Per ogni area territoriale emergono però anche dei Paesi con saldo migratorio positivo, che quindi fanno da polo attrattivo per le aree di crisi limitrofe.
Questa dinamica è particolarmente evidente in Sudan, che registra il saldo migratorio in assoluto più negativo (-589 mila persone), mentre Ciad e Sud Sudan hanno registrato saldi positivi nello stesso periodo (rispettivamente 100 mila e 425 mila). Lo stesso si può dire per Gibuti, Costa d’Avorio e Mauritania, che attraggono parte dei cittadini provenienti dalle aree di crisi vicine.

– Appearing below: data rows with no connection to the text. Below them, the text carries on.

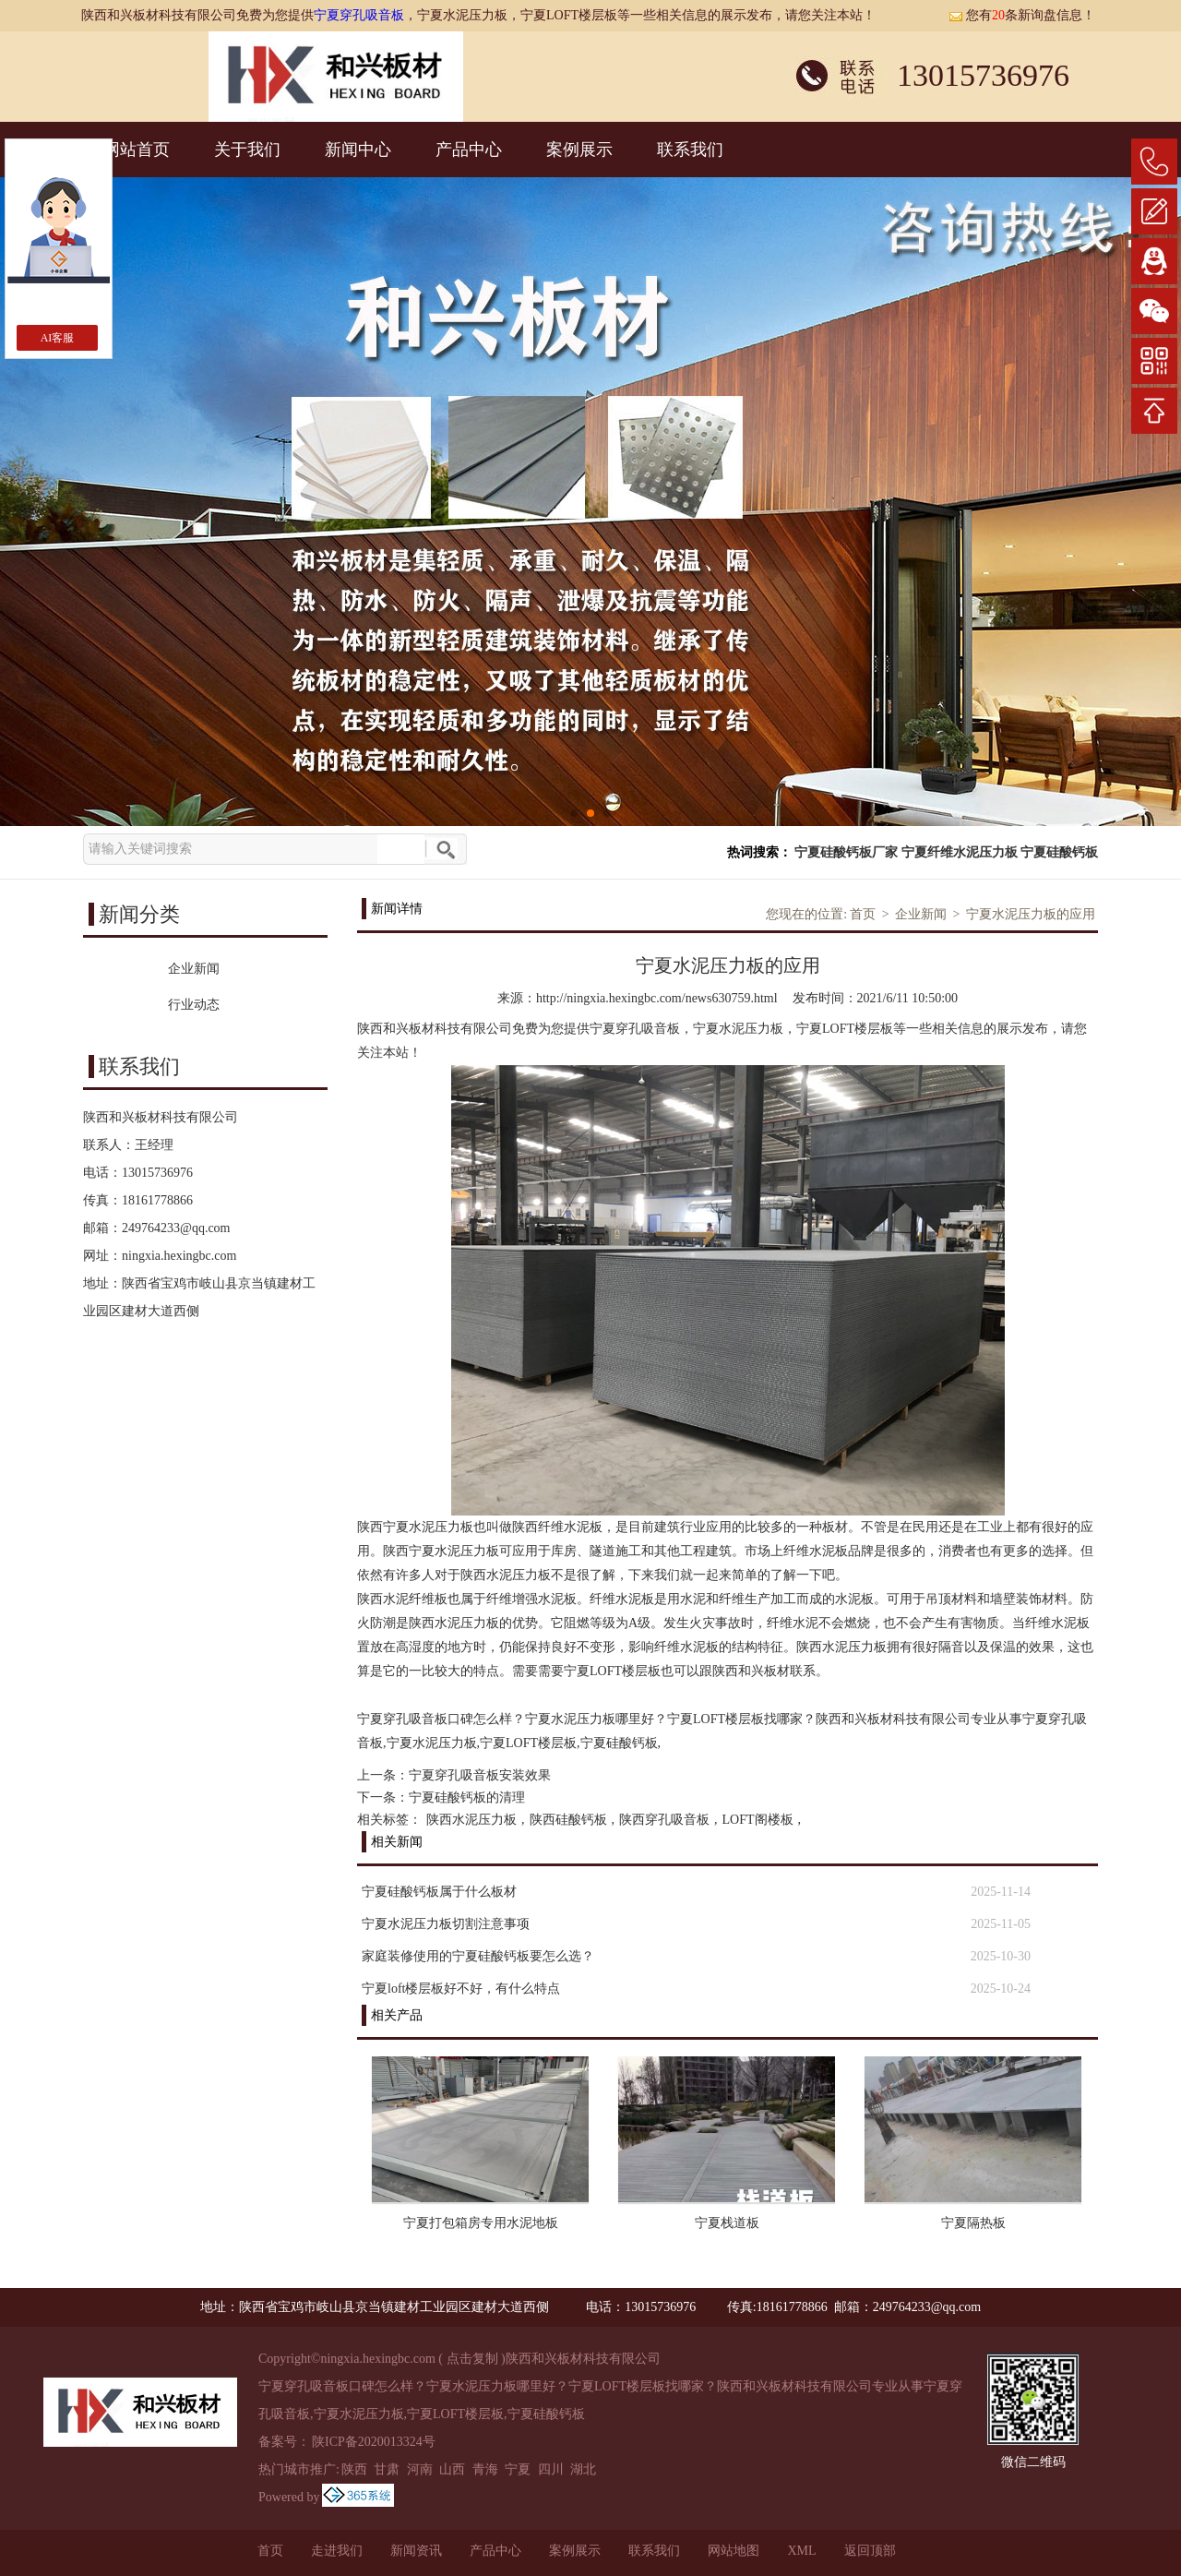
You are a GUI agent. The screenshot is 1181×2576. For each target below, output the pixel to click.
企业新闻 (921, 914)
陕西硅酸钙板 (568, 1820)
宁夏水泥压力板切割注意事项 (446, 1924)
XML (801, 2551)
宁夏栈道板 (727, 2223)
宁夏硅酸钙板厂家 (846, 852)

Nell’Africa meridionale, il Paese maggiormente recettivo è il Sudafrica (+807 mila), ovvero la prima economia del continente. Anche Angola, Botswana e Repubblica Democratica del Congo registrano saldi positivi, compensando le migrazioni dei Paesi dell’area orientale.
Gli slogan semplicistici.
«Il rapporto tra sviluppo e migrazioni torna periodicamente nel dibattito politico, spesso però con toni superficiali o slogan semplicistici (come “aiutiamoli a casa loro”, “è colpa della Francia”).
In realtà — scrivono i ricercatori della Moressa — la situazione è molto complessa: negli ultimi decenni, ad esempio, agli interessi delle tradizionali potenze occidentali si sono aggiunti nuovi attori come Cina e Russia e interessi privati (imprese multinazionali, che spesso hanno fatturati superiori al Pil di interi Paesi). Non solo.
Le migrazioni verso l’Europa sono solo una piccola parte dei flussi dall’Africa, che sono prevalentemente interni. I Paesi africani che attraggono immigrati non sono solo quelli più ricchi (come il Sudafrica): in molti casi i Paesi “riceventi” sono essi stessi poveri, ma vicini ad aree di crisi (Sud Sudan)».